AGOCG logo
Graphics Multimedia VR Visualization Contents
Training Reports Workshops Briefings Index

Multimedia on the WWW


The Web and Multimedia are perhaps the two most common 'buzz words' of the moment. Although the Web can be reasonable easily defined and delimited, multimedia is much harder to pin down. A common definition is the use of two or more different media. This would make a video tape or television multimedia, which most people would agree they are not. What they lack is interactivity.

The World Wide Web was originally designed to allow physicists to share largely text-based information across the network. The first versions of HTML, the native markup language for documents on the Web, had little support for multimedia, in fact the original proposal said

'The project will not aim... to do research into fancy multimedia facilities such as sound and video'.
However, as multimedia became more readily available on computers, so the demand to make it accessible over the Web increased.

One of the main problems with multimedia delivery over the Web, or any network, is bandwidth. While most people would consider a single speed CD-ROM too slow for multimedia delivery, it can still deliver data about 40 times faster than a 28.8 modem, or about 9 times faster than an ISDN dual connection. The second problem is synchronization of various media, an issue which is now being addressed by the WWW consortium.


Text is often neglected when considering multimedia, but is a very important component, as most information is still conveyed as some form of text. The best way to present simple text over the Web is using HTML, the native language of the Web. It should be remembered that HTML is a structural markup language, i.e. the tags, such as Heading, Paragraph, define the structure of the document, not the style. How the HTML document appears to the reader will depend on how their browser interprets these tags.

Cascading Style Sheets

To give authors more control over how their documents appear, without losing device independence or adding new tags, Cascading Style Sheets (CSS) were developed. These allow attributes such as text colour, margins, font styles and sizes to be specified. For example, different fonts can be specified for headings and paragraphs. They also allow exact positioning of the content by specifying x and y coordinates, and supports a z-index, allowing items to overlap. Style sheets can be embedded within the document or linked as an external file.

Page Description Languages

Where the actual layout of a document is essential, it may be more practical to use a page description language such as Adobe's Portable Document Format (PDF). These are not really text formats, as they also store graphics, fonts and layout information.

Although not designed with the Web in mind, Adobe's PDF and similar products, such as Common Ground's Digital Paper (DP), have been adapted for Web publishing. For example, they can contain hyperlinks, linking not only within the document, but also external links using standard URLs.
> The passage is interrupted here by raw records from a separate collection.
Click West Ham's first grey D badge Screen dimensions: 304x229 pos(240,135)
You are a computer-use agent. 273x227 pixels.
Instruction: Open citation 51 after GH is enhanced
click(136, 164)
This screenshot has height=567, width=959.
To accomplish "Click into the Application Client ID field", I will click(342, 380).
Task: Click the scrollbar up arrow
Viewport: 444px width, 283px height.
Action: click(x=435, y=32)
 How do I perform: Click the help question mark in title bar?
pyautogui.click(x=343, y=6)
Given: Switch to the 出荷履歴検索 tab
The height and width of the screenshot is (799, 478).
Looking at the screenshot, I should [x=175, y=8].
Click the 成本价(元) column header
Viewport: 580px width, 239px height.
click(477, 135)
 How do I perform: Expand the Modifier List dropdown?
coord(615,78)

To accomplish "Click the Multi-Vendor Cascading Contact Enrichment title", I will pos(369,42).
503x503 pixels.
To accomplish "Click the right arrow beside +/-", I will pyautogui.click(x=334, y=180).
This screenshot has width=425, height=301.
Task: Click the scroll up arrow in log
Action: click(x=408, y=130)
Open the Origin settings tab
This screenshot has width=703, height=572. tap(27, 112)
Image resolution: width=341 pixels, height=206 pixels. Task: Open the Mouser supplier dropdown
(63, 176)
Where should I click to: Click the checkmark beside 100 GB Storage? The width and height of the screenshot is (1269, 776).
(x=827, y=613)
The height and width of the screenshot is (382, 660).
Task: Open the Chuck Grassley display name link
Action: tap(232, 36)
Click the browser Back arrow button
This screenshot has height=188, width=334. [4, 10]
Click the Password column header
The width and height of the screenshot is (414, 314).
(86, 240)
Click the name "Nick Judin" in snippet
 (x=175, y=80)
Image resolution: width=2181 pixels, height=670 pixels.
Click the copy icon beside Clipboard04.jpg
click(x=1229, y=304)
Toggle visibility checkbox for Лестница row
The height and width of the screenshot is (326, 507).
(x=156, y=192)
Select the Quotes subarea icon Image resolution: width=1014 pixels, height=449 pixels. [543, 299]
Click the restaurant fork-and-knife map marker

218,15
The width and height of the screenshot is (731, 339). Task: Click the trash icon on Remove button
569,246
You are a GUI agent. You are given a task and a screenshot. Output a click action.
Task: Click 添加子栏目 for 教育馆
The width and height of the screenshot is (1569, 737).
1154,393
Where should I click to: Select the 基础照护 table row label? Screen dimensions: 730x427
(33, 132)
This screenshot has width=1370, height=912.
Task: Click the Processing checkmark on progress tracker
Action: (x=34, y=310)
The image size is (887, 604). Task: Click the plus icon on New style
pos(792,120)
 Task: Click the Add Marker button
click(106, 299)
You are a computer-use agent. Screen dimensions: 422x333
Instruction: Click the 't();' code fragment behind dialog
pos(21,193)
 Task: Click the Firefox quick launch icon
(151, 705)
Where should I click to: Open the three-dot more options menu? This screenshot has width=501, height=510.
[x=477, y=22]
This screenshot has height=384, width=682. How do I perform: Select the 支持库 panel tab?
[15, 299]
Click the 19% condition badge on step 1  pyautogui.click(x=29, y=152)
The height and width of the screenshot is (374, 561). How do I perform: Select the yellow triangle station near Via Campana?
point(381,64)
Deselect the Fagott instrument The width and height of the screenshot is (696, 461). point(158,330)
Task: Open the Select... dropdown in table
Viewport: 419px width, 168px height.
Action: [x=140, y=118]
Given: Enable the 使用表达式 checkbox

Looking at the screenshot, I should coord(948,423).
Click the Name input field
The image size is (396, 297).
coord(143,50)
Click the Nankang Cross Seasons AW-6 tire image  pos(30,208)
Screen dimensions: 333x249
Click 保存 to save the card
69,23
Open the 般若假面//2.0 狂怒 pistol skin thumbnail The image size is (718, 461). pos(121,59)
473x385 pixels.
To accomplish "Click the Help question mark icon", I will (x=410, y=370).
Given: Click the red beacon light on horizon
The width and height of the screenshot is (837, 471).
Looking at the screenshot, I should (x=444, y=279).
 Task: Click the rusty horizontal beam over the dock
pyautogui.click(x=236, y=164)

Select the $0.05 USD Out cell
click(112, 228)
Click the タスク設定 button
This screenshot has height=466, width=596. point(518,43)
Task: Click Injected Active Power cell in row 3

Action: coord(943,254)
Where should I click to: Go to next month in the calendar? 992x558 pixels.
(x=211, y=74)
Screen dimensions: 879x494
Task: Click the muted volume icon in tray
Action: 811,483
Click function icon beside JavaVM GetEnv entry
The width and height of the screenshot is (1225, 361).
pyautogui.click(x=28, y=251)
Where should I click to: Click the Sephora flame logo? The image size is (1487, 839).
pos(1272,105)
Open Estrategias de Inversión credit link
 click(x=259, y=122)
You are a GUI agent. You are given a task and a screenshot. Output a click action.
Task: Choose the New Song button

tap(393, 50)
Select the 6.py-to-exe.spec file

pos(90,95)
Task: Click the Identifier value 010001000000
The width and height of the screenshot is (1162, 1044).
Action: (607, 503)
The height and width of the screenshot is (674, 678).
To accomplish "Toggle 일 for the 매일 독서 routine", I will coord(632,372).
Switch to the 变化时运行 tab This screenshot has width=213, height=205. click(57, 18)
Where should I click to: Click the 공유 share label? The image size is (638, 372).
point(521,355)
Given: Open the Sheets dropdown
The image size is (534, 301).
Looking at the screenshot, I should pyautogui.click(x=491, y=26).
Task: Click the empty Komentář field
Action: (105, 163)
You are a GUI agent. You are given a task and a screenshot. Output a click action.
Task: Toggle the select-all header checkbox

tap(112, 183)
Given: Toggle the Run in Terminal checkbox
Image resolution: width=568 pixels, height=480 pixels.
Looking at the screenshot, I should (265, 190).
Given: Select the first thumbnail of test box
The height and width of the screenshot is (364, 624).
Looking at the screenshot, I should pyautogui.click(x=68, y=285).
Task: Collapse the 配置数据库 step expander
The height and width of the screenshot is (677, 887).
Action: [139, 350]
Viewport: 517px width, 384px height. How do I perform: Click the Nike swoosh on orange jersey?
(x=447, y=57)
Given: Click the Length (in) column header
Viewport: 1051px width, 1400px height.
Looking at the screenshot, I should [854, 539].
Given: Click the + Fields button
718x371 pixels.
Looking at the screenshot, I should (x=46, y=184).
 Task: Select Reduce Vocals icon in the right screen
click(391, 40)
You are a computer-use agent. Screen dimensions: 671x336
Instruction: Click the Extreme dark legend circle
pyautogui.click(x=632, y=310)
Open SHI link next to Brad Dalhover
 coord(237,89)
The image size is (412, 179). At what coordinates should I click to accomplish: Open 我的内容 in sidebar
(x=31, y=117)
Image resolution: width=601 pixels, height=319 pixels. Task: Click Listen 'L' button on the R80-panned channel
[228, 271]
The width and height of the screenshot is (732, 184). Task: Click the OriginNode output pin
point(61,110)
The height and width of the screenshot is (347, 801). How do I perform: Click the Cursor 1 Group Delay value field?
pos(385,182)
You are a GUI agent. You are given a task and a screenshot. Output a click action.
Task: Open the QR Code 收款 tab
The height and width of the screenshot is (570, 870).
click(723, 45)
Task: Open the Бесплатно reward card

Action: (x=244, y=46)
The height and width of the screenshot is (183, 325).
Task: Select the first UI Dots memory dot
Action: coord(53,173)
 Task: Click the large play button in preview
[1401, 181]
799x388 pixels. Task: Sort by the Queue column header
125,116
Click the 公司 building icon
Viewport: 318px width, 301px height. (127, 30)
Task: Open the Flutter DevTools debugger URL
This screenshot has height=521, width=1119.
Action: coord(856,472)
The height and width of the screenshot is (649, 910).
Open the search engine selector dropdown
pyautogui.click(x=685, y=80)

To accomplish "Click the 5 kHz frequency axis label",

Support is also provided for 'page at a time' downloading over the Web and files can be viewed using integrated viewers for Netscape and Internet Explorer.


A survey of the most common file types delivered via the Web revealed GIF and animated GIFs were the most popular, with HTML files in second place and JPEG files in third. This shows how important images have become.

GIF stands for Graphic Interchange Format, and was developed by CompuServe to be a device-independent format. It can only store 8bits/pixel, i.e. 256 colours, and so does best on images with few colours. Although the compression technique used is lossless, it is less suitable for photo-realistic images where the loss of colour may result in visible degradation.

Animated GIFs are simply a series of GIF images stored within a single file and played back sequentially creating an animation sequence.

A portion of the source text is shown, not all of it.